The physical environment for events increasingly needs to put people into the right mindset to receive content and experience messaging, rather than just hearing it. After all, they can listen to it online. Thinking about the physical flow of your event and how delegates are going to navigate the agenda or floorspace, as well as the use of touch, taste and smell, can have a huge impact on their experience. This is why our environments team work to bring the brand values into a physical and tactile environment for clients such as Google to land messaging with more potency.

Let technology facilitate real-time agility

An integrated solution for clients incorporating responsive technology enables us to adjust live experiences in real time. While event apps have become standard, increasingly we are supporting clients to use RFID (radio-frequency identification) and anonymised facial recognition camera tracking technology to track delegate movement. This enables us to analyse data and adjust environmental flow or layouts in real time.

Talk to “the real self”

Alongside the business-orientated agenda, delegates are increasingly keen to learn and experience new ways of thinking about themselves and bringing their real selves into the corporate environment. This means providing breakouts or content that also recognises their life beyond the organisation. For example, for a healthcare client, we delivered workshops on sleep management which demonstrated the importance of wellbeing in the workplace. They were highly informative and totally oversubscribed, demonstrating how engaging and effective they were.

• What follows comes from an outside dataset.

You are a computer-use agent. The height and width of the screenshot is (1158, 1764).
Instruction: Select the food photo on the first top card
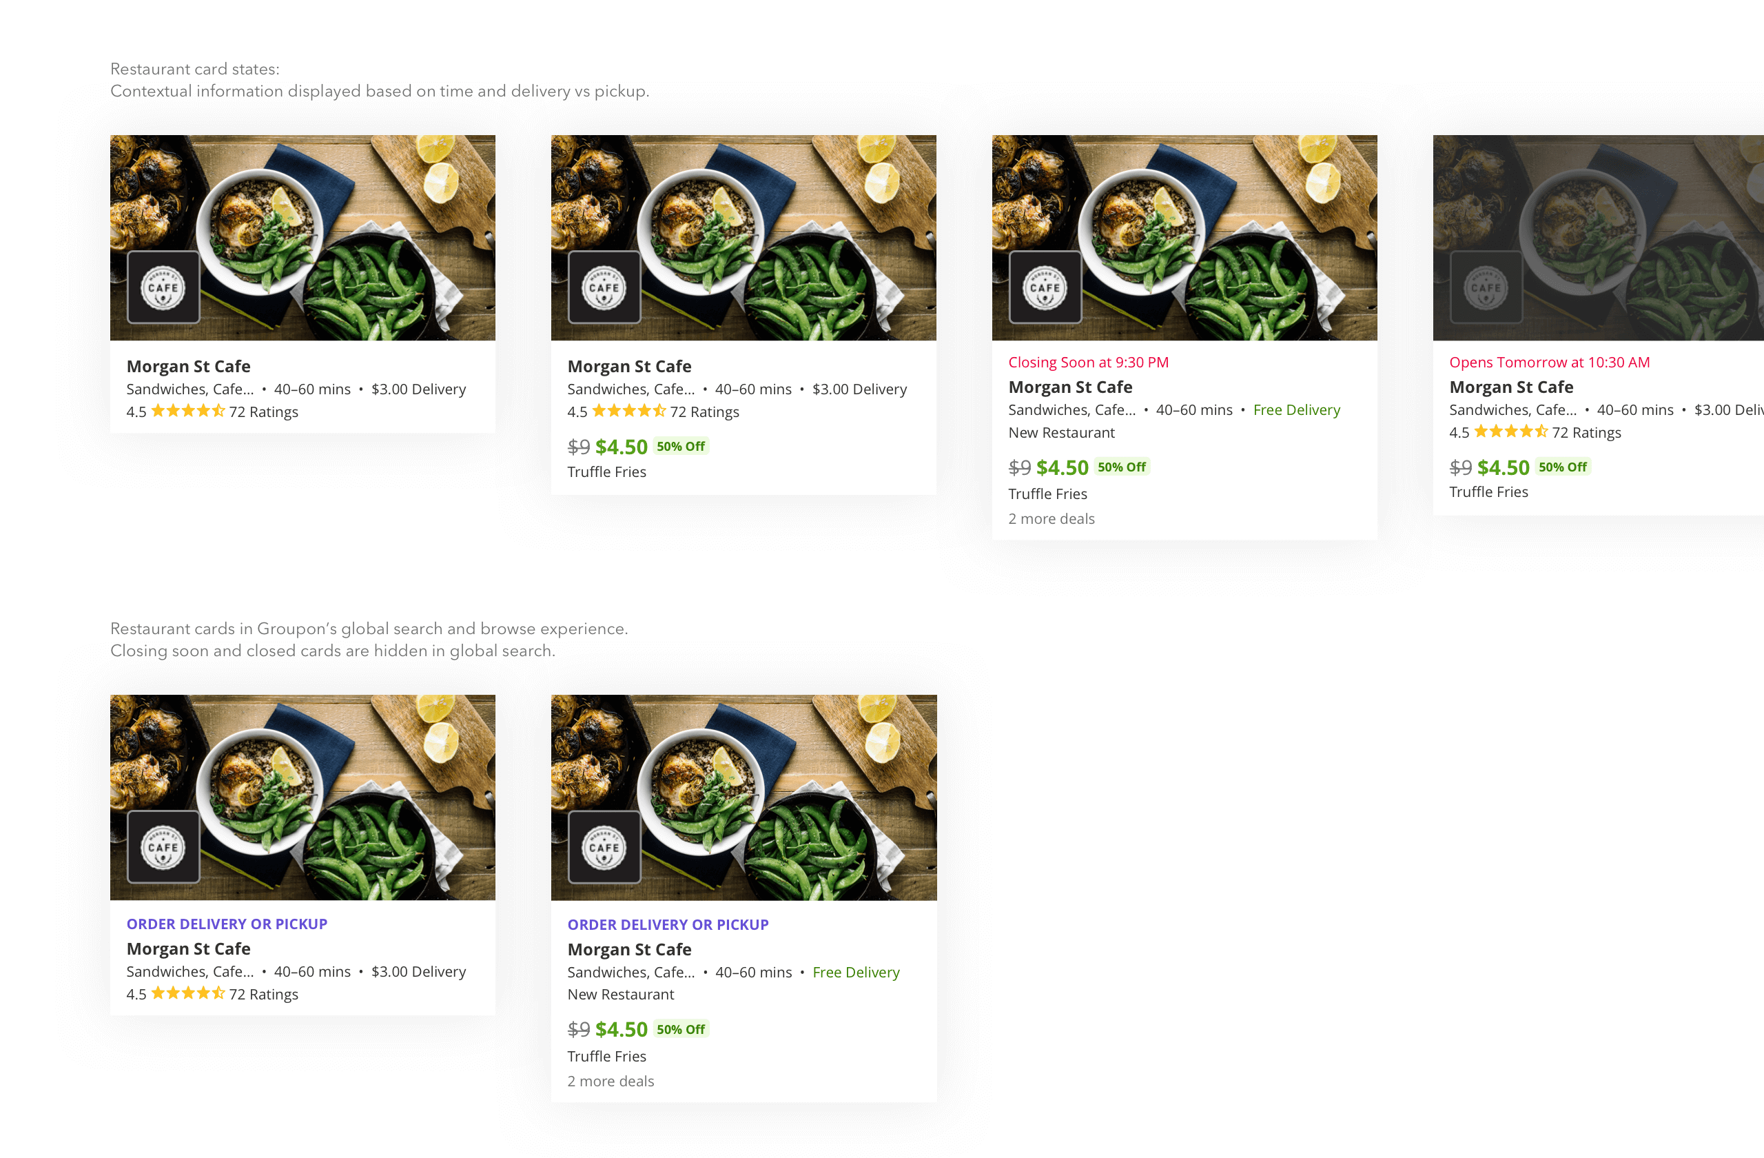[302, 237]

Bigger speakers, smaller stages

Clients value meaningful content over potentially vacuous, shiny production with bells and whistles. This means having compelling speakers matters more than ever, but you also need to make the most of them. Rather than simple podium-based broadcasts, we encourage a compelling mix of keynotes, fireside chats, panel discussions and huddles, alongside off-site business visits. This requires a more agile approach, combined with exemplary production discipline.

Events provide some of the best opportunities for companies to engage and embrace key stakeholders. Getting maximum impact means reinventing the experience in line with how our work and life experience is changing. This requires an innovative mindset and clients to cede some control.

Delegates will thank you for it and engagement with your organisation will benefit as a result. Importantly, we will all be thankful never to experience that Soviet party congress time warp, ever again.